----- Records for the task -----

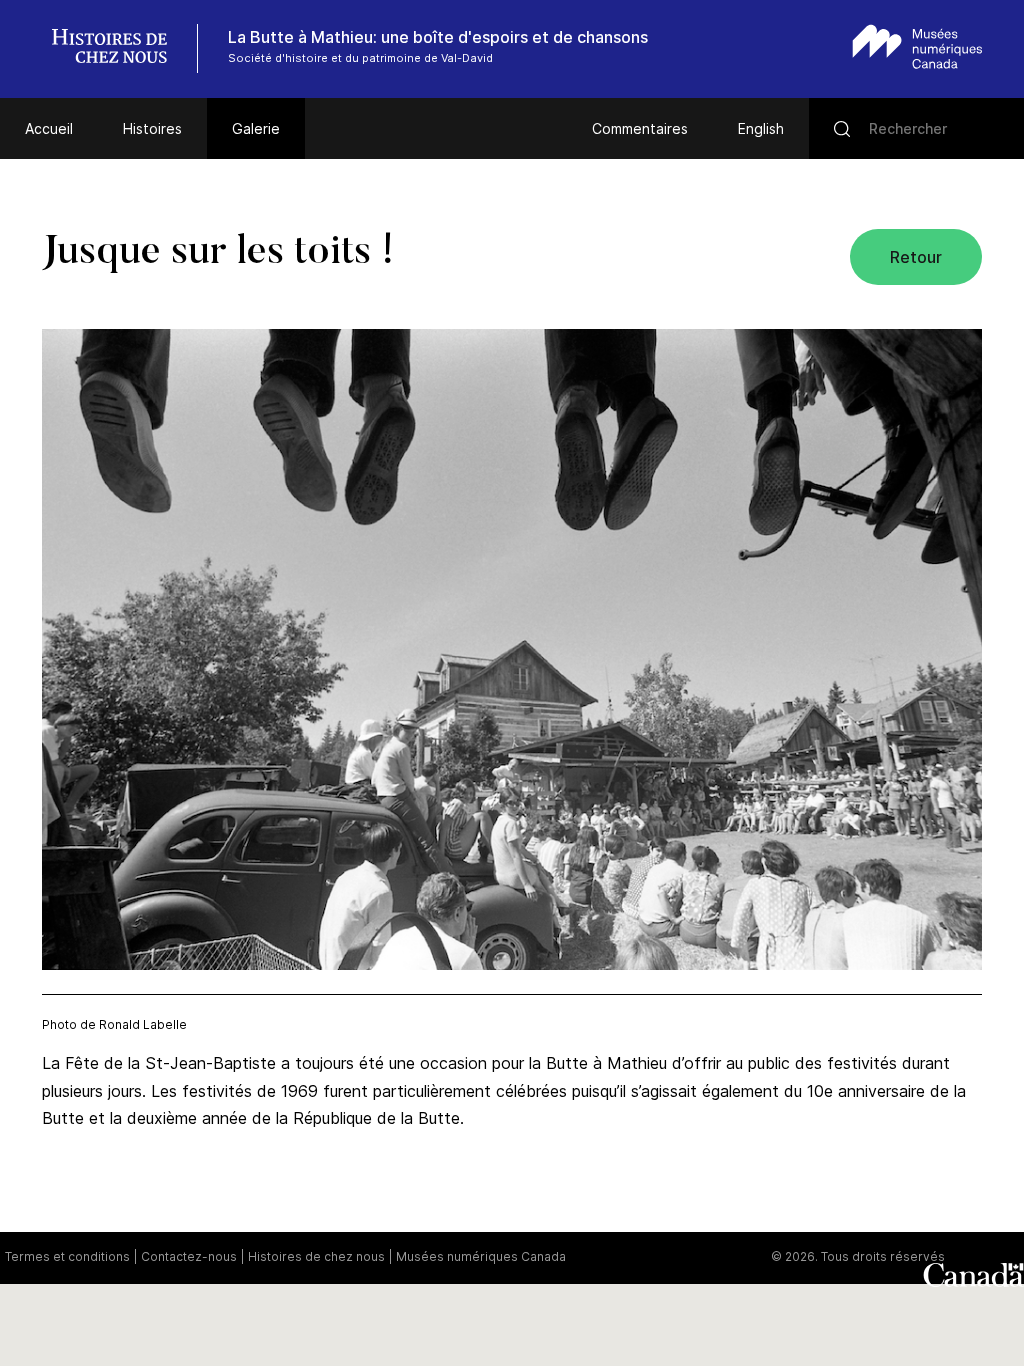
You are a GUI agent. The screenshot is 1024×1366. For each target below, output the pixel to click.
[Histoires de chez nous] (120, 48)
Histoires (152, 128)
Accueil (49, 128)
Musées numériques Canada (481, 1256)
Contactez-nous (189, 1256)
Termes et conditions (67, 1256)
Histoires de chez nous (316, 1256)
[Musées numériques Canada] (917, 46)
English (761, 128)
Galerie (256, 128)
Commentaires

-----

= What you need to do =
Output all of the records exactly as they appear above, but not the pictures.

= Exercise solution =
You are a GUI agent. The screenshot is 1024×1366. For each target below, output the pixel to click.
[Histoires de chez nous] (120, 48)
Histoires (152, 128)
Accueil (49, 128)
Musées numériques Canada (481, 1256)
Contactez-nous (189, 1256)
Termes et conditions (67, 1256)
Histoires de chez nous (316, 1256)
[Musées numériques Canada] (917, 46)
English (761, 128)
Galerie (256, 128)
Commentaires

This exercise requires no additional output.